— Provided data —
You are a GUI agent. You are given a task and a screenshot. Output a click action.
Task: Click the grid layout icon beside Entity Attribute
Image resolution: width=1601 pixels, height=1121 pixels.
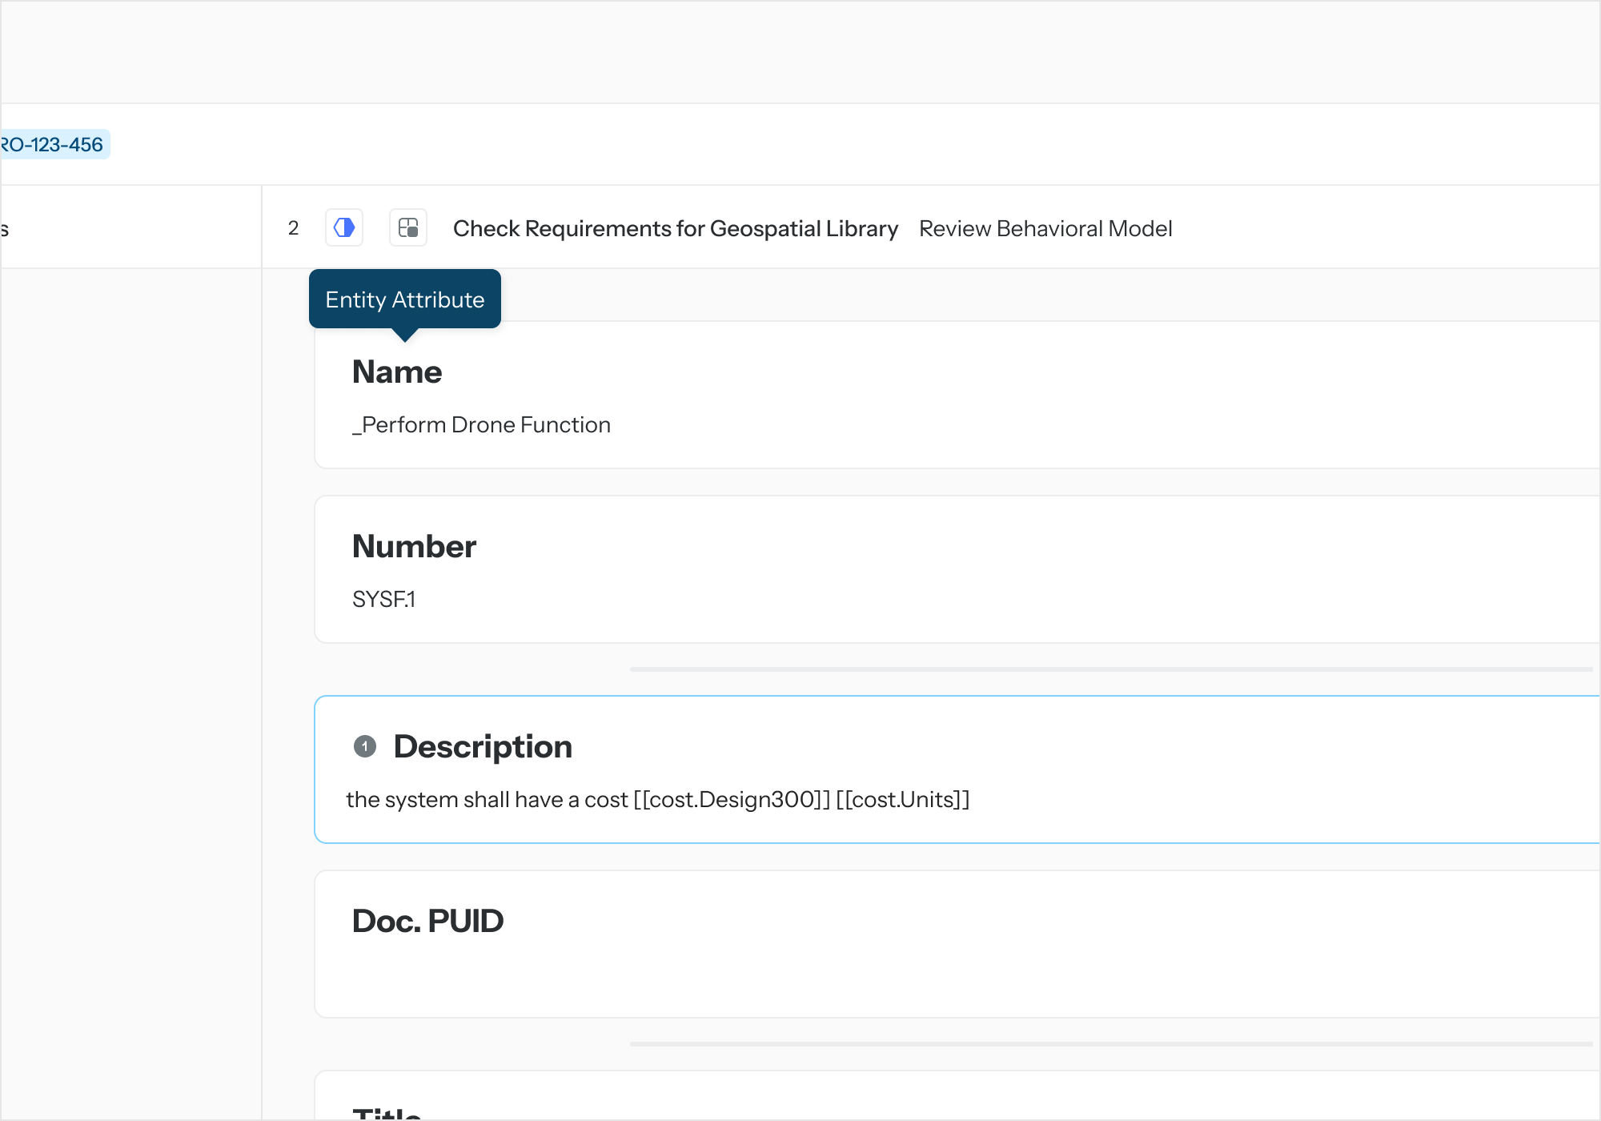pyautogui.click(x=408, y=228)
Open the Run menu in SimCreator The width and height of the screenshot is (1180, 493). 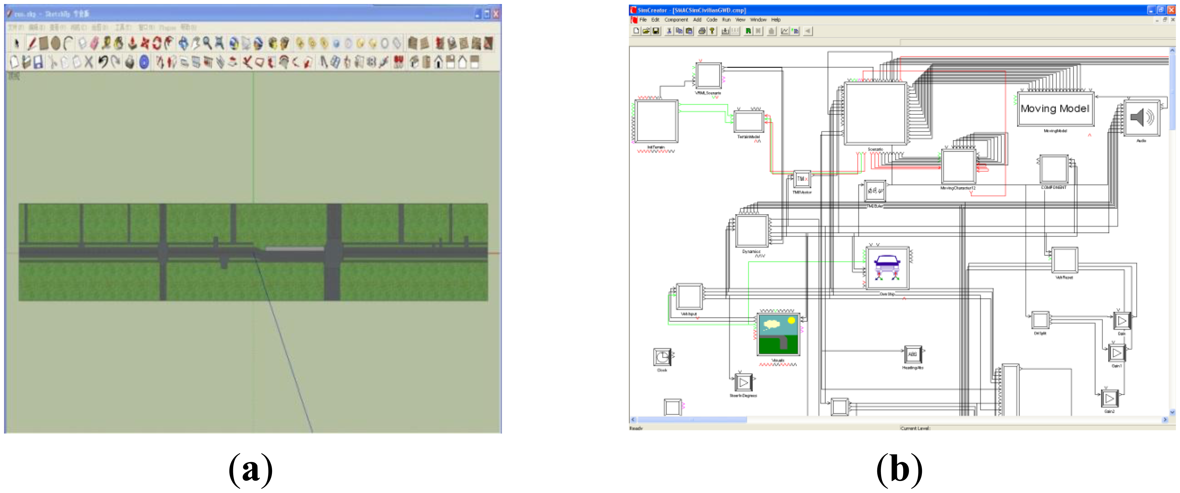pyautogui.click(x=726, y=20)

---

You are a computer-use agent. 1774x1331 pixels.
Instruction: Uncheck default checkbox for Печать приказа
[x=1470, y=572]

--

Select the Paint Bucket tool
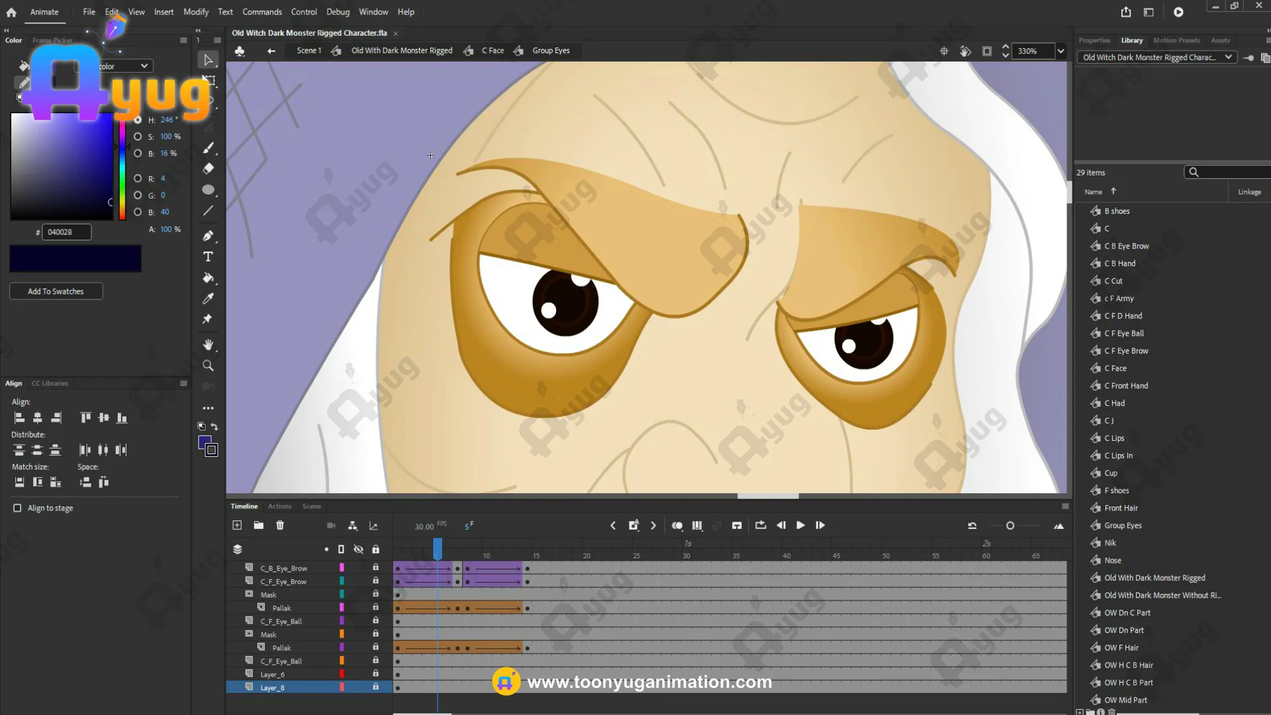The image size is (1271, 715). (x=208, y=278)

— About this task —
Where a line of the data above includes "agent", copy that line.

— Expected answer —
You are a GUI agent. You are given a task and a screenshot. Output a click action.
You are a computer-use agent. 1774x1331 pixels.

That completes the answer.